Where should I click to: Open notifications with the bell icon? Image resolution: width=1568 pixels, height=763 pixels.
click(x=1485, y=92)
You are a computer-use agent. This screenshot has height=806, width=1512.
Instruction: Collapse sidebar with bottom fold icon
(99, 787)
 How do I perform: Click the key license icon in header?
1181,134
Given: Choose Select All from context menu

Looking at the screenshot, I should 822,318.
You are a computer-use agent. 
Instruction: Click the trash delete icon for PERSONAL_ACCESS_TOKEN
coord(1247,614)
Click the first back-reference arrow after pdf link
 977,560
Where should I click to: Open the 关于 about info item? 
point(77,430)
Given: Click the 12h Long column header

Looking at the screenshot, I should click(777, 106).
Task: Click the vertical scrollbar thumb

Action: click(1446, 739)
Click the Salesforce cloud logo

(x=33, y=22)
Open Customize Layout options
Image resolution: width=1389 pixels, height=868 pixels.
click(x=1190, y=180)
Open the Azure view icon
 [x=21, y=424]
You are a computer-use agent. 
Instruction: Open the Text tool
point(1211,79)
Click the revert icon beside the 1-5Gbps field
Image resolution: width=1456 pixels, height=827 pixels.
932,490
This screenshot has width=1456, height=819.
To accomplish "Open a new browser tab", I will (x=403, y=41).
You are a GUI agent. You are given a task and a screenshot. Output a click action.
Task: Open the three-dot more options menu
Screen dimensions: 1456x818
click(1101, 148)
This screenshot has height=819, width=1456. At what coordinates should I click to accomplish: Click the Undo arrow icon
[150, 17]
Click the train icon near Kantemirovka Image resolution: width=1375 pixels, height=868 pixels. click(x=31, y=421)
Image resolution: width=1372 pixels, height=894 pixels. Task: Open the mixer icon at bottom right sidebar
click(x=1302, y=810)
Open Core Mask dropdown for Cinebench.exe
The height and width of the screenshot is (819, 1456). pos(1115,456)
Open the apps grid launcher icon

- _AIM OF THE TASK_: The entries shown above must be reproduced in full, exactly as written.

- _SOLUTION TO THIS TASK_:
Where should I click to: Open notifications with the bell icon? Image resolution: width=1568 pixels, height=763 pixels.
click(x=1485, y=92)
You are a computer-use agent. This screenshot has height=806, width=1512.
Instruction: Collapse sidebar with bottom fold icon
(99, 787)
 How do I perform: Click the key license icon in header?
1181,134
Given: Choose Select All from context menu

Looking at the screenshot, I should 822,318.
You are a computer-use agent. 
Instruction: Click the trash delete icon for PERSONAL_ACCESS_TOKEN
coord(1247,614)
Click the first back-reference arrow after pdf link
 977,560
Where should I click to: Open the 关于 about info item? 
point(77,430)
Given: Click the 12h Long column header

Looking at the screenshot, I should click(777, 106).
Task: Click the vertical scrollbar thumb

Action: click(1446, 739)
Click the Salesforce cloud logo

(x=33, y=22)
Open Customize Layout options
Image resolution: width=1389 pixels, height=868 pixels.
click(x=1190, y=180)
Open the Azure view icon
 [x=21, y=424]
You are a computer-use agent. 
Instruction: Open the Text tool
point(1211,79)
Click the revert icon beside the 1-5Gbps field
Image resolution: width=1456 pixels, height=827 pixels.
932,490
This screenshot has width=1456, height=819.
To accomplish "Open a new browser tab", I will (x=403, y=41).
You are a GUI agent. You are given a task and a screenshot. Output a click action.
Task: Open the three-dot more options menu
Screen dimensions: 1456x818
click(1101, 148)
This screenshot has height=819, width=1456. At what coordinates should I click to accomplish: Click the Undo arrow icon
[150, 17]
Click the train icon near Kantemirovka Image resolution: width=1375 pixels, height=868 pixels. click(x=31, y=421)
Image resolution: width=1372 pixels, height=894 pixels. Task: Open the mixer icon at bottom right sidebar
click(x=1302, y=810)
Open Core Mask dropdown for Cinebench.exe
The height and width of the screenshot is (819, 1456). pos(1115,456)
Open the apps grid launcher icon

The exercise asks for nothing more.